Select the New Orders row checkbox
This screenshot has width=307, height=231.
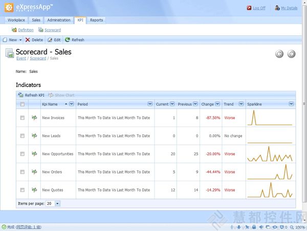coord(23,172)
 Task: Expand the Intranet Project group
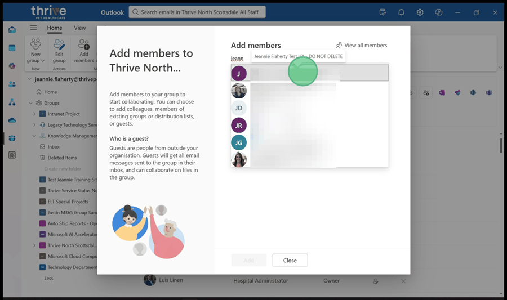34,114
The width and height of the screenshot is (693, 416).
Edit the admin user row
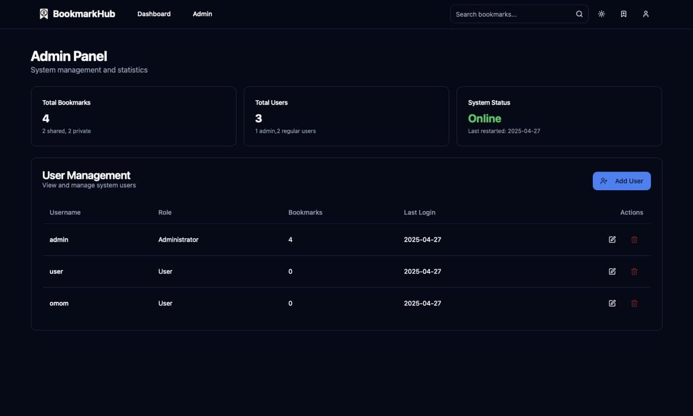tap(612, 239)
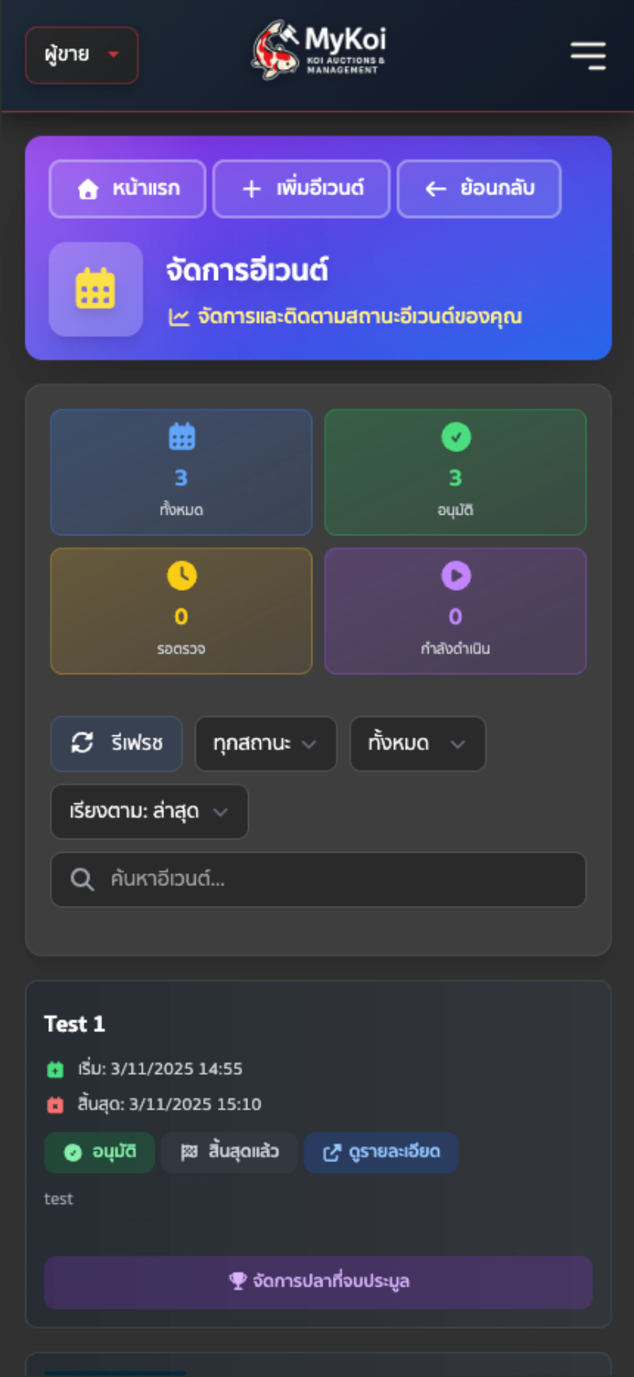Image resolution: width=634 pixels, height=1377 pixels.
Task: Open ดูรายละเอียด link for Test 1
Action: (x=381, y=1153)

_____

• _What this task involves_
Would you repeat the material above exactly, line for line, from its first line to the line with "The width and", including both and skipping every picture?

• _Response area_
Select the New Orders row checkbox
This screenshot has width=307, height=231.
coord(23,172)
 Task: Expand the Intranet Project group
34,114
The width and height of the screenshot is (693, 416).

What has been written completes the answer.